SALT LAKE CITY (AP) - Utah Gov. Gary Herbert and health officials said Thursday the state may soon need to implement crisis care protocols as hospitals reach a breaking point amid a record coronavirus surge.
Understaffing and a shortage of ICU beds could soon force Utah hospitals to shift to the protocols that dictate how patients will be treated when the system is overloaded.
Utah residents must take public health guidelines and mask-wearing seriously to avoid the drastic measures, health officials said.
"We cannot continue to argue about masking," said Dr. Mark Shah, an emergency physician with Intermountain Healthcare. "We cannot continue to argue about whether this pandemic is real or made up. And we cannot continue to argue that health care will continue to be fine."
In the past week, Utah's positivity average has increased from 15.5% to 18.1%, according to state data. The weekly average for new cases per day has increased from 1,578 to 1,837. State epidemiologist Dr. Angela Dunn said that such a high positivity rate indicates the numbers of infection are far higher.
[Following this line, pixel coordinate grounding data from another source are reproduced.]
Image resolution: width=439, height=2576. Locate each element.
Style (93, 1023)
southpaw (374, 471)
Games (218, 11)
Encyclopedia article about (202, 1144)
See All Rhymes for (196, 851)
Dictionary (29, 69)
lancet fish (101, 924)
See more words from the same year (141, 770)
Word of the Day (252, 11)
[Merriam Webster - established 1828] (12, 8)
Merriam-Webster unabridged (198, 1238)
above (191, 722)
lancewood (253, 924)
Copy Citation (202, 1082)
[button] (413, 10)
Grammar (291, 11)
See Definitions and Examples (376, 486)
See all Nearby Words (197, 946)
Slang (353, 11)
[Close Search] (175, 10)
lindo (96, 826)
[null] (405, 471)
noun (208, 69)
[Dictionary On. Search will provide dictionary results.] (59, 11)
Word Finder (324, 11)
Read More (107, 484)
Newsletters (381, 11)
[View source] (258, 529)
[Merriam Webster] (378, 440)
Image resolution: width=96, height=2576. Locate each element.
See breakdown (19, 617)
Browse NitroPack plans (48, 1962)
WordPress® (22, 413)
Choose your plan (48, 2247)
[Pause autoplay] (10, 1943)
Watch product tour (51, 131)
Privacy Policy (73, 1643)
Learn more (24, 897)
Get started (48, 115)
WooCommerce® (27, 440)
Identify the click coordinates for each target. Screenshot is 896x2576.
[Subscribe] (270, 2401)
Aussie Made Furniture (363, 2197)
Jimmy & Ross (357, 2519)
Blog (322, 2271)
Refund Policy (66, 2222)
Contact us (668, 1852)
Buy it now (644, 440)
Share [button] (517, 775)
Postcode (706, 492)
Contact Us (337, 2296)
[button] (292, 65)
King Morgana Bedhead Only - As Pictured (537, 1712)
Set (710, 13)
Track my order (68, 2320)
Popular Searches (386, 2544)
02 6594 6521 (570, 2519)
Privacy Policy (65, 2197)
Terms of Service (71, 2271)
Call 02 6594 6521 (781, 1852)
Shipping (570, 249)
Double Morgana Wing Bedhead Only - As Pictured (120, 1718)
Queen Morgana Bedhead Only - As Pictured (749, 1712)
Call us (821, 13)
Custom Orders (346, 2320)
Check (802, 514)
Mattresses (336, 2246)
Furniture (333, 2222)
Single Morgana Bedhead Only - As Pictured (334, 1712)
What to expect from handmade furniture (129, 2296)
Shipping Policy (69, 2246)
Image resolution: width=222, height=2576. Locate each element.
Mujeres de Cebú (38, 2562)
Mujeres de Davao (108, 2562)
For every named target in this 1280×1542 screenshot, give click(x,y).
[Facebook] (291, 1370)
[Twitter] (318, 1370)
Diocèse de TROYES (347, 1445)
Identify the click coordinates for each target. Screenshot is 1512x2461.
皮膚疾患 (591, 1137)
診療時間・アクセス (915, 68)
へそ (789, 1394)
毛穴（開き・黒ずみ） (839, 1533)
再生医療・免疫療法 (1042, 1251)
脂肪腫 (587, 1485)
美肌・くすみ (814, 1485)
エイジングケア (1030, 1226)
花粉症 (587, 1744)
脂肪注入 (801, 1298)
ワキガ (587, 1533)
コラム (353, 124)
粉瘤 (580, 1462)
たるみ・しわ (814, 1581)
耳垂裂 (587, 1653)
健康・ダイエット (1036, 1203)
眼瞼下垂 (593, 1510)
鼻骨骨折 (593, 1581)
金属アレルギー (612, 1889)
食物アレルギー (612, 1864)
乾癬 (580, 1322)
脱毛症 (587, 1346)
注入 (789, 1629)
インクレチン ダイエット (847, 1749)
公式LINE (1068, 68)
"The hospitals frankly just can't keep up with the trend that we have going now as more and more people are going to be demanding hospital care," Herbert told reporters.
Two more counties were placed in the high transmission category on Thursday, bringing the total with mask requirements to 23. Herbert, who has pushed for voluntary mask usage, said enforcement of health order requirements in the areas would be up to local officials.
There have been over 110,000 reported virus cases in Utah and 598 people have died, according to state data.
For most people, the new coronavirus causes mild or moderate symptoms, such as fever and cough that clear up in two to three weeks. For some, especially older adults and people with existing health problems, it can cause more severe illness, including pneumonia and death.